O que poderia acontecer de maneira agradável e positiva ocorre de maneira penosa no triplo do tempo: aprende-se de forma equivocada, desaprende-se, reaprende-se. O triste é que nem todos, depois de um primeiro aprendizado, conseguem desaprender para reaprender.

Passeando de mãos dadas com a música

O outro lado importantíssimo da questão, e que também é freqüentemente negligenciado, é o fato de que o instrumento é apenas um “instrumento” de expressão de uma linguagem, e que só ganha sentido quando a serviço do fim a que se destina.

Um trompete não é um fim em si mesmo, mas só conquista seu significado verdadeiro quando serve de “instrumento” de expressão da linguagem musical. Não importa qual “língua” se empregue (erudita, jazz, popular com todas as suas ramificações), o importante é que o aluno, desde suas primeiras “palavras”, tenha consciência de que não está participando de uma simples atividade, mas sim, está aprendendo a “falar” através de seu instrumento na linguagem da música.

Dessa forma, os mais simples exercícios com uma ou duas notas devem necessariamente ter um sentido musical que se insere num contexto maior. E isso é válido também para exercícios técnicos. Um bailarino pode fazer exatamente o mesmo movimento que um atleta de aeróbica, mas o que o diferencia é o “significado” que dá ao seu movimento.

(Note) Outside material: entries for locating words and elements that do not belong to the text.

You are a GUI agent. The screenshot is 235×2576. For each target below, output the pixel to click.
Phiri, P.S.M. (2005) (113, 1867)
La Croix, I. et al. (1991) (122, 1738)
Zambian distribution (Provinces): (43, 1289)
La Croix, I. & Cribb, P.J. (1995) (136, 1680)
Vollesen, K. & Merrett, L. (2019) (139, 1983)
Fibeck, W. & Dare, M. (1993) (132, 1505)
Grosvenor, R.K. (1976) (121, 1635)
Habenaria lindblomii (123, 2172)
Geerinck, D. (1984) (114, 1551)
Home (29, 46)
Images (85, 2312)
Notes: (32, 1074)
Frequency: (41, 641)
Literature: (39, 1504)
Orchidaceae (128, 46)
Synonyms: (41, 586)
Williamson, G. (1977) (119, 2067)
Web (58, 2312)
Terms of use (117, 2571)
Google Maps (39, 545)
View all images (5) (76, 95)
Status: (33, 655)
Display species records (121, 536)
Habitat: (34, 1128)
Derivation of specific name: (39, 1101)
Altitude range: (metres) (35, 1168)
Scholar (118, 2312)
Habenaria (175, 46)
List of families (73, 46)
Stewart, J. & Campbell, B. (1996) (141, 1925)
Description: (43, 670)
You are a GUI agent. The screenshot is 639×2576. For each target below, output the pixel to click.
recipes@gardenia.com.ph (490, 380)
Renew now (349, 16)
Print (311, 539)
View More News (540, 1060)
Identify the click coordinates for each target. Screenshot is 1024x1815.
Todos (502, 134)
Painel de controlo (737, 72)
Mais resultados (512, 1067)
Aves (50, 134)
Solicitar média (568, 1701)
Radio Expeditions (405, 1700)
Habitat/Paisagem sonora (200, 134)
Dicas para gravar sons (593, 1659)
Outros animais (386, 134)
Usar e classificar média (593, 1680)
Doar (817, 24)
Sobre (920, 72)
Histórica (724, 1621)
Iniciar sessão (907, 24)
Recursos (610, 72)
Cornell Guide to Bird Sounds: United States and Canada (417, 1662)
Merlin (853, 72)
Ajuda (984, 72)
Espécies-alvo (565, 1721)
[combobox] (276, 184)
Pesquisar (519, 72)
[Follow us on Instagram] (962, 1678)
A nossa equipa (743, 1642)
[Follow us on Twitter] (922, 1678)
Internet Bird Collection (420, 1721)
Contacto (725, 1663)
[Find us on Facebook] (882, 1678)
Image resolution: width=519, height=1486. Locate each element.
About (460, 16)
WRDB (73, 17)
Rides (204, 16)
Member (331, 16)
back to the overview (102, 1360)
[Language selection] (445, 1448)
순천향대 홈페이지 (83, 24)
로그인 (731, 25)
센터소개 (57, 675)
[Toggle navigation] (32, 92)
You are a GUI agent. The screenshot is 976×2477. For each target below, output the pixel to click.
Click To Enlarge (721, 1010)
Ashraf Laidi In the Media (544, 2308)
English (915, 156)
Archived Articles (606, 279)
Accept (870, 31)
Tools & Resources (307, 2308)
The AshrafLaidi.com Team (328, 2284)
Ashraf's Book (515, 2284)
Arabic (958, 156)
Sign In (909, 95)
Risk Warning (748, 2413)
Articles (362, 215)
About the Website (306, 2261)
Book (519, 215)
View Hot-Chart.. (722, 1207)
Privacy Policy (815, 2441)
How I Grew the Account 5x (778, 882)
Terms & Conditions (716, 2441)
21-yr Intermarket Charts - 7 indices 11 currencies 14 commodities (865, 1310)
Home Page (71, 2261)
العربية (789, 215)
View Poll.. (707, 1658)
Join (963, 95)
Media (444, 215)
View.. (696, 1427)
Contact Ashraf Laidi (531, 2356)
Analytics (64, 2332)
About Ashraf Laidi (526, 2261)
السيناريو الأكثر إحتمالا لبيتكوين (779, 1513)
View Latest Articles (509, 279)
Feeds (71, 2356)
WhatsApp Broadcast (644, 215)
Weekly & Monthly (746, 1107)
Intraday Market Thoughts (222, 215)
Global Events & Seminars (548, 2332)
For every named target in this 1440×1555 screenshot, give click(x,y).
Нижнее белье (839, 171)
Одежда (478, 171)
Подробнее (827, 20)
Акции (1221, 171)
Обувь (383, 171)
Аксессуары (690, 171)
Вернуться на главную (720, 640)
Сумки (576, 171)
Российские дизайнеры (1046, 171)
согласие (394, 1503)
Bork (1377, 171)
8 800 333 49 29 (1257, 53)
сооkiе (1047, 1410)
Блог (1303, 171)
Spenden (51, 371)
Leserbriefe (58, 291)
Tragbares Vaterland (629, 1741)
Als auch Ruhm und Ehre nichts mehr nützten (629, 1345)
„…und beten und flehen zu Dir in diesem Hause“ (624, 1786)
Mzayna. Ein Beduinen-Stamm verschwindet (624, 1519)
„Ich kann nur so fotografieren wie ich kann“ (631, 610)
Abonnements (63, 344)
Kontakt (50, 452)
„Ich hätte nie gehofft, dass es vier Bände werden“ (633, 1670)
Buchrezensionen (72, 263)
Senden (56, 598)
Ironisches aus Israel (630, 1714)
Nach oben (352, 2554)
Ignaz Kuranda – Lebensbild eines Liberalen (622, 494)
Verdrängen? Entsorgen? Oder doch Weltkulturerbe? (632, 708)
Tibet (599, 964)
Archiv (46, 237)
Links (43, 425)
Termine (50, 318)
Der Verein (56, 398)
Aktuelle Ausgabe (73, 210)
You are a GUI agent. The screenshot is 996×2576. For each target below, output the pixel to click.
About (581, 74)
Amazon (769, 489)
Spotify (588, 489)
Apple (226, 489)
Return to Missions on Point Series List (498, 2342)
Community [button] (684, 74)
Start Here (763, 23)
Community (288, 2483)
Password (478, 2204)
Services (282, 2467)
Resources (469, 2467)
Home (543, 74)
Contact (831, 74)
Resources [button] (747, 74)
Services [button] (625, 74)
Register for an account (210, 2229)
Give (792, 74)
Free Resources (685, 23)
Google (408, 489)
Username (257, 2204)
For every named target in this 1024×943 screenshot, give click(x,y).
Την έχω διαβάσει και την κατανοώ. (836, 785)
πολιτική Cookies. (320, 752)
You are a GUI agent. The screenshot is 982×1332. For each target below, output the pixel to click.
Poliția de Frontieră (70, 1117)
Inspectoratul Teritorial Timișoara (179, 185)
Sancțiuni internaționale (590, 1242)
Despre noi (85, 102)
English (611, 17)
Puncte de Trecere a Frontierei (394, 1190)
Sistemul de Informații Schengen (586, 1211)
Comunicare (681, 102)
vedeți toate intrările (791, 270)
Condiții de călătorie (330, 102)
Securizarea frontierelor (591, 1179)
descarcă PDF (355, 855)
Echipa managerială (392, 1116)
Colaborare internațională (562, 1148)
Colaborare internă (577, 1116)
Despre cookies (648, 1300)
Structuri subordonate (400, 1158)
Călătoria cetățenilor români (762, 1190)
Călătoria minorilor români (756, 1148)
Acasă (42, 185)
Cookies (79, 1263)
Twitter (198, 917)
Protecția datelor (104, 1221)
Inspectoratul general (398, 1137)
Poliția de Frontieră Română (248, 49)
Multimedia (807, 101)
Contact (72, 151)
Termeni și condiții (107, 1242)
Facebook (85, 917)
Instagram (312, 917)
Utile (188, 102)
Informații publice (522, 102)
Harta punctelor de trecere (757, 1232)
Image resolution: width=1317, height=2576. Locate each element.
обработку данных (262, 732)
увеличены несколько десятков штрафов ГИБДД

Um aluno que teve sua iniciação instrumental norteada por esses princípios certamente poderá trilhar a estrada do aprendizado com muito mais alegria, motivação e sucesso do que outro que desenvolva um trabalho alienado de um contexto musical mais amplo.

Mesmo que você já tenha deixado sua “primeira vez”, há muito, para trás, lembre-se de que o espírito humano, ao contrário da matéria, pode sempre, qual uma fênix 1 , renascer de suas próprias cinzas. Olhe para seu instrumento com os olhos de uma criança, a alma de um aventureiro e a determinação de um líder; sua aventura estará apenas começando.

1. Ave mitológica, símbolo da alma e da imortalidade, que, segundo a crença dos antigos, vivia muitos séculos e por fim se queimava para depois ressurgir de suas próprias cinzas.


Angelino Bozzini é professor e trompista da Orquestra Sinfônica Municipal de São Paulo.